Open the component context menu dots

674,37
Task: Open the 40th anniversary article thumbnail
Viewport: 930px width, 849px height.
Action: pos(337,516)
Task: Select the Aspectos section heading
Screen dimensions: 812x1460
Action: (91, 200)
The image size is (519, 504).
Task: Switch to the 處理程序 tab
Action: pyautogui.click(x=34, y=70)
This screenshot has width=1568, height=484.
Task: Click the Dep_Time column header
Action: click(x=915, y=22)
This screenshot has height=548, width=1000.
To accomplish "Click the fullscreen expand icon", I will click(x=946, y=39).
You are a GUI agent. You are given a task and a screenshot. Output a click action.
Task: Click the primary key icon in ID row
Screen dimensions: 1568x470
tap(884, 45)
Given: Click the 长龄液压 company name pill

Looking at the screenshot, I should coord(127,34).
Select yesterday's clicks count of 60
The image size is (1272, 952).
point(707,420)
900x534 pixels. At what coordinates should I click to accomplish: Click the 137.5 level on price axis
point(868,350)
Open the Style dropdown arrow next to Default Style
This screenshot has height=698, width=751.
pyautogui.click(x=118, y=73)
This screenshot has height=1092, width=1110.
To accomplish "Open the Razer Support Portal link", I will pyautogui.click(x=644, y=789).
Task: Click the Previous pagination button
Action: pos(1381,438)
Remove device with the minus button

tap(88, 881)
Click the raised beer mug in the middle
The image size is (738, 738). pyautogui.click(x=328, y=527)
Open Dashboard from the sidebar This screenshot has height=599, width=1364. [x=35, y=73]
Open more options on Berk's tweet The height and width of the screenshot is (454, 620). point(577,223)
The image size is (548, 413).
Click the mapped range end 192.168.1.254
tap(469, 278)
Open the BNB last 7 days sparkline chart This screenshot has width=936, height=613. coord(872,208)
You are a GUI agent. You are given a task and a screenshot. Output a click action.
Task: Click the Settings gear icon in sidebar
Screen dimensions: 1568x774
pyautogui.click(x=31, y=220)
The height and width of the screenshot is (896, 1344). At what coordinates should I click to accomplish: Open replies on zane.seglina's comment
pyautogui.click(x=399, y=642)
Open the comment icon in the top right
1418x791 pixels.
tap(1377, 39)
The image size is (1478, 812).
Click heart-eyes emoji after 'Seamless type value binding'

- Work task: Leave out every line before the one containing "The image size is (1478, 812)."; set down that line and all remaining lines of the material exactly.

- Written answer:
The image size is (1478, 812).
Click heart-eyes emoji after 'Seamless type value binding'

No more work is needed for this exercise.